> **Item coordinate data**:
◆ ◆ ◆

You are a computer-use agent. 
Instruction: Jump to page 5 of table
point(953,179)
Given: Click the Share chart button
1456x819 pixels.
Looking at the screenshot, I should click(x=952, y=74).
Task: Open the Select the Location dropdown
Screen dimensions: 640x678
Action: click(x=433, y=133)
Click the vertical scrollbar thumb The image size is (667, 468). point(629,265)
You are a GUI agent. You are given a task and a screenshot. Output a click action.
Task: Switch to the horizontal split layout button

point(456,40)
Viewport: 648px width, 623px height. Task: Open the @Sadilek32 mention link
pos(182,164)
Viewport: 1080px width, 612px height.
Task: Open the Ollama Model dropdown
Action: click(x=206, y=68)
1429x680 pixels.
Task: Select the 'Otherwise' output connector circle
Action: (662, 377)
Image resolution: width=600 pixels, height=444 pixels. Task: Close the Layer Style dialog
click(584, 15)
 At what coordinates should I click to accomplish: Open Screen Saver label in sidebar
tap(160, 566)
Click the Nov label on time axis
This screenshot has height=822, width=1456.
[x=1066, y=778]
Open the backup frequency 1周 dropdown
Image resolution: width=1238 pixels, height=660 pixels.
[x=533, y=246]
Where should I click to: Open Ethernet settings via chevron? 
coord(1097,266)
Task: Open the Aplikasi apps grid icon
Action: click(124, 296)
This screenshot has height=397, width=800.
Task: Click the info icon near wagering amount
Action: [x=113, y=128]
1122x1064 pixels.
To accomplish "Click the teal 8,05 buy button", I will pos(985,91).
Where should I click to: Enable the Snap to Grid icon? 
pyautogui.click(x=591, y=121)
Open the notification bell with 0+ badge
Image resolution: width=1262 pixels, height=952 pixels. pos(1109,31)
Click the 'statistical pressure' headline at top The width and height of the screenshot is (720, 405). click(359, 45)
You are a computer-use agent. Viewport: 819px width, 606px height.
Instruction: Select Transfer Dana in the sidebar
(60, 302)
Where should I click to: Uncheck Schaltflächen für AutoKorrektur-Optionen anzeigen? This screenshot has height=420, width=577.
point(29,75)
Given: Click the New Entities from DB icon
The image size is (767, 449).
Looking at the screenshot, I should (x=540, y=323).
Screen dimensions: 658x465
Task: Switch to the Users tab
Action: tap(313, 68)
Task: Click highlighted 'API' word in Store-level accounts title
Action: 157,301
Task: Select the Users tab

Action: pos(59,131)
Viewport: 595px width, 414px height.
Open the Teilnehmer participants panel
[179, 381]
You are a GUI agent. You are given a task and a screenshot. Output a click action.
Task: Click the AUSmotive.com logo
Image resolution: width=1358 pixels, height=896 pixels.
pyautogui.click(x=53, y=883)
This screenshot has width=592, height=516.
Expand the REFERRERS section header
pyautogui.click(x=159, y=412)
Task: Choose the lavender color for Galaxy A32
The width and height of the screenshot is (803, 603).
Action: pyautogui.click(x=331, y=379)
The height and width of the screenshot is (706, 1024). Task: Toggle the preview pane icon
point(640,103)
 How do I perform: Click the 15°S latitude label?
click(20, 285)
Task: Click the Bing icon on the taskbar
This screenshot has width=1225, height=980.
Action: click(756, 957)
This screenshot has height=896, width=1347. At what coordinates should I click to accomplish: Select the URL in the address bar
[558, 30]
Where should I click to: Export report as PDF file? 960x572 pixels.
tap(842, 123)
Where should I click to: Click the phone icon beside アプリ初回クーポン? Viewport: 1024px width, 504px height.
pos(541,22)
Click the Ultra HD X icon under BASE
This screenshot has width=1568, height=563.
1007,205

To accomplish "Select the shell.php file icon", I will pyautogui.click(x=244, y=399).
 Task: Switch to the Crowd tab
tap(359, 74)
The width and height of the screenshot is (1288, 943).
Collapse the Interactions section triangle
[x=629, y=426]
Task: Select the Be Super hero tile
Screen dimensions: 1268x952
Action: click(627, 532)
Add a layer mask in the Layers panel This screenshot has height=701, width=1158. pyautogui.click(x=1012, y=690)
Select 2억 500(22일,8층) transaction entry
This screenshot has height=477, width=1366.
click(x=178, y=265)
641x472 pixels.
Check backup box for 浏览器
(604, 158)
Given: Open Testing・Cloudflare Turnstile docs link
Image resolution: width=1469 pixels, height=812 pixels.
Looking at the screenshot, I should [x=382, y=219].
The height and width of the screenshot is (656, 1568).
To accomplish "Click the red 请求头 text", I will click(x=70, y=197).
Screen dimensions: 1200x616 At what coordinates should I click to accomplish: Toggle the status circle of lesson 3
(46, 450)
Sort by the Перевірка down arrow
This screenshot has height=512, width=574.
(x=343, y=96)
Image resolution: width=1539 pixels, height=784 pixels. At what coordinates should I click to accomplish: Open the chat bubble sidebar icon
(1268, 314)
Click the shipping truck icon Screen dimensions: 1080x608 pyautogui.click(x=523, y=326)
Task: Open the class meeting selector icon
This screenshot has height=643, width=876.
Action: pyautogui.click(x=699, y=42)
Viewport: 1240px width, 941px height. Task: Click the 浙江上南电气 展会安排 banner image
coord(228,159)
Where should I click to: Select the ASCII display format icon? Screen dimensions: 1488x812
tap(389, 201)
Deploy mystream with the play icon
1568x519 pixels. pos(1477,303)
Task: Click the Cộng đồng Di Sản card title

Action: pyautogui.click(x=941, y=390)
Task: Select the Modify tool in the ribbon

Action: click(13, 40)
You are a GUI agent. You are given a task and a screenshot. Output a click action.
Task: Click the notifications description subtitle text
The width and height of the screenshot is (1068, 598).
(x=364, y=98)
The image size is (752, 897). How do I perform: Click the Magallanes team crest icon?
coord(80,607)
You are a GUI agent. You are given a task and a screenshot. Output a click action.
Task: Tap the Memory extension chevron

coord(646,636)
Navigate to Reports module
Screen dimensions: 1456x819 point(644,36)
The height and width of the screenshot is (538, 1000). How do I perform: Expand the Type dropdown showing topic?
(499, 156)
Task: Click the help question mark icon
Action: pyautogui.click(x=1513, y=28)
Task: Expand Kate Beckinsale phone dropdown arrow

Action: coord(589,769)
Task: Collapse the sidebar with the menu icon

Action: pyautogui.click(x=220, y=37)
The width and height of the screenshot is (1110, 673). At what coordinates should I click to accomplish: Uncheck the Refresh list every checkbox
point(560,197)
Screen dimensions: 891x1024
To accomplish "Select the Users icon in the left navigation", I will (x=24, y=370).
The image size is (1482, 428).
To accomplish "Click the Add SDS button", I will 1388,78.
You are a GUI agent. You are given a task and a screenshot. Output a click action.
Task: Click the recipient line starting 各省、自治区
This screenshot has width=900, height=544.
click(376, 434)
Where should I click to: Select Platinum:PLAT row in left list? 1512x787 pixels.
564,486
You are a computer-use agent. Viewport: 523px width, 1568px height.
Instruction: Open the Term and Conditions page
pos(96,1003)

◆ ◆ ◆

> **Stated problem**:
Can you output every line of the items above as a JSON list of strings, one string per line, with blank lines left out?

> **Answer for the task**:
[
  "You are a computer-use agent. ",
  "Instruction: Jump to page 5 of table",
  "point(953,179)",
  "Given: Click the Share chart button",
  "1456x819 pixels.",
  "Looking at the screenshot, I should click(x=952, y=74).",
  "Task: Open the Select the Location dropdown",
  "Screen dimensions: 640x678",
  "Action: click(x=433, y=133)",
  "Click the vertical scrollbar thumb The image size is (667, 468). point(629,265)",
  "You are a GUI agent. You are given a task and a screenshot. Output a click action.",
  "Task: Switch to the horizontal split layout button",
  "point(456,40)",
  "Viewport: 648px width, 623px height. Task: Open the @Sadilek32 mention link",
  "pos(182,164)",
  "Viewport: 1080px width, 612px height.",
  "Task: Open the Ollama Model dropdown",
  "Action: click(x=206, y=68)",
  "1429x680 pixels.",
  "Task: Select the 'Otherwise' output connector circle",
  "Action: (662, 377)",
  "Image resolution: width=600 pixels, height=444 pixels. Task: Close the Layer Style dialog",
  "click(584, 15)",
  " At what coordinates should I click to accomplish: Open Screen Saver label in sidebar",
  "tap(160, 566)",
  "Click the Nov label on time axis",
  "This screenshot has height=822, width=1456.",
  "[x=1066, y=778]",
  "Open the backup frequency 1周 dropdown",
  "Image resolution: width=1238 pixels, height=660 pixels.",
  "[x=533, y=246]",
  "Where should I click to: Open Ethernet settings via chevron? ",
  "coord(1097,266)",
  "Task: Open the Aplikasi apps grid icon",
  "Action: click(124, 296)",
  "This screenshot has height=397, width=800.",
  "Task: Click the info icon near wagering amount",
  "Action: [x=113, y=128]",
  "1122x1064 pixels.",
  "To accomplish \"Click the teal 8,05 buy button\", I will pos(985,91).",
  "Where should I click to: Enable the Snap to Grid icon? ",
  "pyautogui.click(x=591, y=121)",
  "Open the notification bell with 0+ badge",
  "Image resolution: width=1262 pixels, height=952 pixels. pos(1109,31)",
  "Click the 'statistical pressure' headline at top The width and height of the screenshot is (720, 405). click(359, 45)",
  "You are a computer-use agent. Viewport: 819px width, 606px height.",
  "Instruction: Select Transfer Dana in the sidebar",
  "(60, 302)",
  "Where should I click to: Uncheck Schaltflächen für AutoKorrektur-Optionen anzeigen? This screenshot has height=420, width=577.",
  "point(29,75)",
  "Given: Click the New Entities from DB icon",
  "The image size is (767, 449).",
  "Looking at the screenshot, I should (x=540, y=323).",
  "Screen dimensions: 658x465",
  "Task: Switch to the Users tab",
  "Action: tap(313, 68)",
  "Task: Click highlighted 'API' word in Store-level accounts title",
  "Action: 157,301",
  "Task: Select the Users tab",
  "Action: pos(59,131)",
  "Viewport: 595px width, 414px height.",
  "Open the Teilnehmer participants panel",
  "[179, 381]",
  "You are a GUI agent. You are given a task and a screenshot. Output a click action.",
  "Task: Click the AUSmotive.com logo",
  "Image resolution: width=1358 pixels, height=896 pixels.",
  "pyautogui.click(x=53, y=883)",
  "This screenshot has width=592, height=516.",
  "Expand the REFERRERS section header",
  "pyautogui.click(x=159, y=412)",
  "Task: Choose the lavender color for Galaxy A32",
  "The width and height of the screenshot is (803, 603).",
  "Action: pyautogui.click(x=331, y=379)",
  "The height and width of the screenshot is (706, 1024). Task: Toggle the preview pane icon",
  "point(640,103)",
  " How do I perform: Click the 15°S latitude label?",
  "click(20, 285)",
  "Task: Click the Bing icon on the taskbar",
  "This screenshot has width=1225, height=980.",
  "Action: click(756, 957)",
  "This screenshot has height=896, width=1347. At what coordinates should I click to accomplish: Select the URL in the address bar",
  "[558, 30]",
  "Where should I click to: Export report as PDF file? 960x572 pixels.",
  "tap(842, 123)",
  "Where should I click to: Click the phone icon beside アプリ初回クーポン? Viewport: 1024px width, 504px height.",
  "pos(541,22)",
  "Click the Ultra HD X icon under BASE",
  "This screenshot has width=1568, height=563.",
  "1007,205",
  "To accomplish \"Select the shell.php file icon\", I will pyautogui.click(x=244, y=399).",
  " Task: Switch to the Crowd tab",
  "tap(359, 74)",
  "The width and height of the screenshot is (1288, 943).",
  "Collapse the Interactions section triangle",
  "[x=629, y=426]",
  "Task: Select the Be Super hero tile",
  "Screen dimensions: 1268x952",
  "Action: click(627, 532)",
  "Add a layer mask in the Layers panel This screenshot has height=701, width=1158. pyautogui.click(x=1012, y=690)",
  "Select 2억 500(22일,8층) transaction entry",
  "This screenshot has height=477, width=1366.",
  "click(x=178, y=265)",
  "641x472 pixels.",
  "Check backup box for 浏览器",
  "(604, 158)",
  "Given: Open Testing・Cloudflare Turnstile docs link",
  "Image resolution: width=1469 pixels, height=812 pixels.",
  "Looking at the screenshot, I should [x=382, y=219].",
  "The height and width of the screenshot is (656, 1568).",
  "To accomplish \"Click the red 请求头 text\", I will click(x=70, y=197).",
  "Screen dimensions: 1200x616 At what coordinates should I click to accomplish: Toggle the status circle of lesson 3",
  "(46, 450)",
  "Sort by the Перевірка down arrow",
  "This screenshot has height=512, width=574.",
  "(x=343, y=96)",
  "Image resolution: width=1539 pixels, height=784 pixels. At what coordinates should I click to accomplish: Open the chat bubble sidebar icon",
  "(1268, 314)",
  "Click the shipping truck icon Screen dimensions: 1080x608 pyautogui.click(x=523, y=326)",
  "Task: Open the class meeting selector icon",
  "This screenshot has height=643, width=876.",
  "Action: pyautogui.click(x=699, y=42)",
  "Viewport: 1240px width, 941px height. Task: Click the 浙江上南电气 展会安排 banner image",
  "coord(228,159)",
  "Where should I click to: Select the ASCII display format icon? Screen dimensions: 1488x812",
  "tap(389, 201)",
  "Deploy mystream with the play icon",
  "1568x519 pixels. pos(1477,303)",
  "Task: Click the Cộng đồng Di Sản card title",
  "Action: pyautogui.click(x=941, y=390)",
  "Task: Select the Modify tool in the ribbon",
  "Action: click(13, 40)",
  "You are a GUI agent. You are given a task and a screenshot. Output a click action.",
  "Task: Click the notifications description subtitle text",
  "The width and height of the screenshot is (1068, 598).",
  "(x=364, y=98)",
  "The image size is (752, 897). How do I perform: Click the Magallanes team crest icon?",
  "coord(80,607)",
  "You are a GUI agent. You are given a task and a screenshot. Output a click action.",
  "Task: Tap the Memory extension chevron",
  "coord(646,636)",
  "Navigate to Reports module",
  "Screen dimensions: 1456x819 point(644,36)",
  "The height and width of the screenshot is (538, 1000). How do I perform: Expand the Type dropdown showing topic?",
  "(499, 156)",
  "Task: Click the help question mark icon",
  "Action: pyautogui.click(x=1513, y=28)",
  "Task: Expand Kate Beckinsale phone dropdown arrow",
  "Action: coord(589,769)",
  "Task: Collapse the sidebar with the menu icon",
  "Action: pyautogui.click(x=220, y=37)",
  "The width and height of the screenshot is (1110, 673). At what coordinates should I click to accomplish: Uncheck the Refresh list every checkbox",
  "point(560,197)",
  "Screen dimensions: 891x1024",
  "To accomplish \"Select the Users icon in the left navigation\", I will (x=24, y=370).",
  "The image size is (1482, 428).",
  "To accomplish \"Click the Add SDS button\", I will 1388,78.",
  "You are a GUI agent. You are given a task and a screenshot. Output a click action.",
  "Task: Click the recipient line starting 各省、自治区",
  "This screenshot has width=900, height=544.",
  "click(376, 434)",
  "Where should I click to: Select Platinum:PLAT row in left list? 1512x787 pixels.",
  "564,486",
  "You are a computer-use agent. Viewport: 523px width, 1568px height.",
  "Instruction: Open the Term and Conditions page",
  "pos(96,1003)"
]